(Entries for locating text and elements)
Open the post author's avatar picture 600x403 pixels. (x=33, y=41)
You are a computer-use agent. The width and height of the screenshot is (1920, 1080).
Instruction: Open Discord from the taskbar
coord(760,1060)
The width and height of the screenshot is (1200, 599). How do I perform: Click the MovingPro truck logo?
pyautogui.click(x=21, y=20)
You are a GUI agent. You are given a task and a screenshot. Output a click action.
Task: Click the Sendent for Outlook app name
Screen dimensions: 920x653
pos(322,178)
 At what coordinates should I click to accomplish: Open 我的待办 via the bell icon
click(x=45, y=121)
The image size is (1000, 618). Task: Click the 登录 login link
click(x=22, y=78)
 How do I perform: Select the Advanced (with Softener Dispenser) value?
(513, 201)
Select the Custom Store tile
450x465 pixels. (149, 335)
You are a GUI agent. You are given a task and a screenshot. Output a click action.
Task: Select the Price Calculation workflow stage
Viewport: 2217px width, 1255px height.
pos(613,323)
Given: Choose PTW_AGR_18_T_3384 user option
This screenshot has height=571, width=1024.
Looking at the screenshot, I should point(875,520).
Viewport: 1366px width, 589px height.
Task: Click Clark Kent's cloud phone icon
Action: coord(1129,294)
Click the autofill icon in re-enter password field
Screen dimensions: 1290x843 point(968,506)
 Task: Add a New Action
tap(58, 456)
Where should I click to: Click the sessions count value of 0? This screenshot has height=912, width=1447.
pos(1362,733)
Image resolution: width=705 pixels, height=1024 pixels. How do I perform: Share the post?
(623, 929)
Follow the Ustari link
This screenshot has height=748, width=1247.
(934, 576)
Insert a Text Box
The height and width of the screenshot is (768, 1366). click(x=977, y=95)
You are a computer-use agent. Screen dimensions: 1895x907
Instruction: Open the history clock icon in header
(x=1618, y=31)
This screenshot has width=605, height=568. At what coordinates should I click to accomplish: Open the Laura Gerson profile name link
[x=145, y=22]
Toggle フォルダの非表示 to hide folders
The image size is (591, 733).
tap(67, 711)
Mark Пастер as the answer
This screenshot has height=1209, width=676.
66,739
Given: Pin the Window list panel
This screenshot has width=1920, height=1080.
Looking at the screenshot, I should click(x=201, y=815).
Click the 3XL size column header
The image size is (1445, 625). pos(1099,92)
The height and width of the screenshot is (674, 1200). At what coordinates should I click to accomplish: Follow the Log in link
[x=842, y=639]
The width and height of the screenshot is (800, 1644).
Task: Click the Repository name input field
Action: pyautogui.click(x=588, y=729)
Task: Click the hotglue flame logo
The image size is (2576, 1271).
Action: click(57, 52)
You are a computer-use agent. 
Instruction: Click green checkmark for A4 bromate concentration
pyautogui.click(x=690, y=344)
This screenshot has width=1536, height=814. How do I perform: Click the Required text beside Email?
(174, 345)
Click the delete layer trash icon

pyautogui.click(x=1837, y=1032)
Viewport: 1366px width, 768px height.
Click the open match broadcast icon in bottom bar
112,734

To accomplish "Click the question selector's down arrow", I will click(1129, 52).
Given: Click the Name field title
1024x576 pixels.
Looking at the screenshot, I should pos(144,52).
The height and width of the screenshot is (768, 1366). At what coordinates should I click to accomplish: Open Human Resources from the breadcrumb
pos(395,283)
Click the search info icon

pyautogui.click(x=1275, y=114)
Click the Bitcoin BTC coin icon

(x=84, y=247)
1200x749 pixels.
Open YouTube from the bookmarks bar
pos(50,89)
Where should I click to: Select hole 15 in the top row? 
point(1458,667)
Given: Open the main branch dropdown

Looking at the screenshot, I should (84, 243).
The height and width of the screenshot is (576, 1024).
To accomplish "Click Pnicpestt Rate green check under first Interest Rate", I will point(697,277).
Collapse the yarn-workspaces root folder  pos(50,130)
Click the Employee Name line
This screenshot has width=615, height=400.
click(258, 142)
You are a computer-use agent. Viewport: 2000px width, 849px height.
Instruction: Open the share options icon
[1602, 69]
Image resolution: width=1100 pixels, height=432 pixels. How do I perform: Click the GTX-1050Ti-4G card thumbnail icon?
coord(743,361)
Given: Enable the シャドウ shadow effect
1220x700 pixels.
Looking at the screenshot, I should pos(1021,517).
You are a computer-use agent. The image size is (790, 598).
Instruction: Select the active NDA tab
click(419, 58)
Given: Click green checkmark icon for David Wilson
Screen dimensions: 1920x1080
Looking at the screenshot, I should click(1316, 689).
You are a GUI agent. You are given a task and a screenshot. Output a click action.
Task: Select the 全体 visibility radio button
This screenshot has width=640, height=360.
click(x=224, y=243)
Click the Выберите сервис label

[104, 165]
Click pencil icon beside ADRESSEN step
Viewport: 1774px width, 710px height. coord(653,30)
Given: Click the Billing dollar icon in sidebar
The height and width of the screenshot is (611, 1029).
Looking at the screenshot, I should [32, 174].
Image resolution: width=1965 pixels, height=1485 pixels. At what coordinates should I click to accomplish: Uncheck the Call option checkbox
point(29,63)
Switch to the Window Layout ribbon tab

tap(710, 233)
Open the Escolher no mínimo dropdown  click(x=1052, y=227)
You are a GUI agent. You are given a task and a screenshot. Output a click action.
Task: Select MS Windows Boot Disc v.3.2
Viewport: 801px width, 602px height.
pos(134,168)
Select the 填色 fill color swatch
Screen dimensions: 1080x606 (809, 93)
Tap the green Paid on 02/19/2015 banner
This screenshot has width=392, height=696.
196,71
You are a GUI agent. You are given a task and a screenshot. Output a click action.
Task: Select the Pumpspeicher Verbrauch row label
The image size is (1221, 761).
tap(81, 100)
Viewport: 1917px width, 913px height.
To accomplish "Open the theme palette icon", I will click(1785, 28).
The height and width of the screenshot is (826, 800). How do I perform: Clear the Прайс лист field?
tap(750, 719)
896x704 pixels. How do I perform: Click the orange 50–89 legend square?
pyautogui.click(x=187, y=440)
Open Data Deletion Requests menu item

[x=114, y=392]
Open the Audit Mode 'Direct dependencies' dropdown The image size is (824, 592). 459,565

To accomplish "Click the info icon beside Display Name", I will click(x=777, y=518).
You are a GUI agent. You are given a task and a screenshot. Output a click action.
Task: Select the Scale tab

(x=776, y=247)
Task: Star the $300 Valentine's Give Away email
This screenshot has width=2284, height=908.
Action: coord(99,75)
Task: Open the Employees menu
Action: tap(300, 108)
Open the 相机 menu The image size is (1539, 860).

▶ Task details
Rewrite the listing above, replacing every occurrence of "GUI agent" with "UI agent" and changing nothing else.

▶ Answer
Open the post author's avatar picture 600x403 pixels. (x=33, y=41)
You are a computer-use agent. The width and height of the screenshot is (1920, 1080).
Instruction: Open Discord from the taskbar
coord(760,1060)
The width and height of the screenshot is (1200, 599). How do I perform: Click the MovingPro truck logo?
pyautogui.click(x=21, y=20)
You are a UI agent. You are given a task and a screenshot. Output a click action.
Task: Click the Sendent for Outlook app name
Screen dimensions: 920x653
pos(322,178)
 At what coordinates should I click to accomplish: Open 我的待办 via the bell icon
click(x=45, y=121)
The image size is (1000, 618). Task: Click the 登录 login link
click(x=22, y=78)
 How do I perform: Select the Advanced (with Softener Dispenser) value?
(513, 201)
Select the Custom Store tile
450x465 pixels. (149, 335)
You are a UI agent. You are given a task and a screenshot. Output a click action.
Task: Select the Price Calculation workflow stage
Viewport: 2217px width, 1255px height.
pos(613,323)
Given: Choose PTW_AGR_18_T_3384 user option
This screenshot has height=571, width=1024.
Looking at the screenshot, I should point(875,520).
Viewport: 1366px width, 589px height.
Task: Click Clark Kent's cloud phone icon
Action: coord(1129,294)
Click the autofill icon in re-enter password field
Screen dimensions: 1290x843 point(968,506)
 Task: Add a New Action
tap(58, 456)
Where should I click to: Click the sessions count value of 0? This screenshot has height=912, width=1447.
pos(1362,733)
Image resolution: width=705 pixels, height=1024 pixels. How do I perform: Share the post?
(623, 929)
Follow the Ustari link
This screenshot has height=748, width=1247.
(934, 576)
Insert a Text Box
The height and width of the screenshot is (768, 1366). click(x=977, y=95)
You are a computer-use agent. Screen dimensions: 1895x907
Instruction: Open the history clock icon in header
(x=1618, y=31)
This screenshot has width=605, height=568. At what coordinates should I click to accomplish: Open the Laura Gerson profile name link
[x=145, y=22]
Toggle フォルダの非表示 to hide folders
The image size is (591, 733).
tap(67, 711)
Mark Пастер as the answer
This screenshot has height=1209, width=676.
66,739
Given: Pin the Window list panel
This screenshot has width=1920, height=1080.
Looking at the screenshot, I should click(x=201, y=815).
Click the 3XL size column header
The image size is (1445, 625). pos(1099,92)
The height and width of the screenshot is (674, 1200). At what coordinates should I click to accomplish: Follow the Log in link
[x=842, y=639]
The width and height of the screenshot is (800, 1644).
Task: Click the Repository name input field
Action: pyautogui.click(x=588, y=729)
Task: Click the hotglue flame logo
The image size is (2576, 1271).
Action: click(57, 52)
You are a computer-use agent. 
Instruction: Click green checkmark for A4 bromate concentration
pyautogui.click(x=690, y=344)
This screenshot has width=1536, height=814. How do I perform: Click the Required text beside Email?
(174, 345)
Click the delete layer trash icon

pyautogui.click(x=1837, y=1032)
Viewport: 1366px width, 768px height.
Click the open match broadcast icon in bottom bar
112,734

To accomplish "Click the question selector's down arrow", I will click(1129, 52).
Given: Click the Name field title
1024x576 pixels.
Looking at the screenshot, I should pos(144,52).
The height and width of the screenshot is (768, 1366). At what coordinates should I click to accomplish: Open Human Resources from the breadcrumb
pos(395,283)
Click the search info icon

pyautogui.click(x=1275, y=114)
Click the Bitcoin BTC coin icon

(x=84, y=247)
1200x749 pixels.
Open YouTube from the bookmarks bar
pos(50,89)
Where should I click to: Select hole 15 in the top row? 
point(1458,667)
Given: Open the main branch dropdown

Looking at the screenshot, I should (84, 243).
The height and width of the screenshot is (576, 1024).
To accomplish "Click Pnicpestt Rate green check under first Interest Rate", I will point(697,277).
Collapse the yarn-workspaces root folder  pos(50,130)
Click the Employee Name line
This screenshot has width=615, height=400.
click(258, 142)
You are a computer-use agent. Viewport: 2000px width, 849px height.
Instruction: Open the share options icon
[1602, 69]
Image resolution: width=1100 pixels, height=432 pixels. How do I perform: Click the GTX-1050Ti-4G card thumbnail icon?
coord(743,361)
Given: Enable the シャドウ shadow effect
1220x700 pixels.
Looking at the screenshot, I should pos(1021,517).
You are a computer-use agent. The image size is (790, 598).
Instruction: Select the active NDA tab
click(419, 58)
Given: Click green checkmark icon for David Wilson
Screen dimensions: 1920x1080
Looking at the screenshot, I should click(1316, 689).
You are a UI agent. You are given a task and a screenshot. Output a click action.
Task: Select the 全体 visibility radio button
This screenshot has width=640, height=360.
click(x=224, y=243)
Click the Выберите сервис label

[104, 165]
Click pencil icon beside ADRESSEN step
Viewport: 1774px width, 710px height. coord(653,30)
Given: Click the Billing dollar icon in sidebar
The height and width of the screenshot is (611, 1029).
Looking at the screenshot, I should [32, 174].
Image resolution: width=1965 pixels, height=1485 pixels. At what coordinates should I click to accomplish: Uncheck the Call option checkbox
point(29,63)
Switch to the Window Layout ribbon tab

tap(710, 233)
Open the Escolher no mínimo dropdown  click(x=1052, y=227)
You are a UI agent. You are given a task and a screenshot. Output a click action.
Task: Select MS Windows Boot Disc v.3.2
Viewport: 801px width, 602px height.
pos(134,168)
Select the 填色 fill color swatch
Screen dimensions: 1080x606 (809, 93)
Tap the green Paid on 02/19/2015 banner
This screenshot has width=392, height=696.
196,71
You are a UI agent. You are given a task and a screenshot. Output a click action.
Task: Select the Pumpspeicher Verbrauch row label
The image size is (1221, 761).
tap(81, 100)
Viewport: 1917px width, 913px height.
To accomplish "Open the theme palette icon", I will click(1785, 28).
The height and width of the screenshot is (826, 800). How do I perform: Clear the Прайс лист field?
tap(750, 719)
896x704 pixels. How do I perform: Click the orange 50–89 legend square?
pyautogui.click(x=187, y=440)
Open Data Deletion Requests menu item

[x=114, y=392]
Open the Audit Mode 'Direct dependencies' dropdown The image size is (824, 592). 459,565

To accomplish "Click the info icon beside Display Name", I will click(x=777, y=518).
You are a UI agent. You are given a task and a screenshot. Output a click action.
Task: Select the Scale tab

(x=776, y=247)
Task: Star the $300 Valentine's Give Away email
This screenshot has width=2284, height=908.
Action: coord(99,75)
Task: Open the Employees menu
Action: tap(300, 108)
Open the 相机 menu The image size is (1539, 860).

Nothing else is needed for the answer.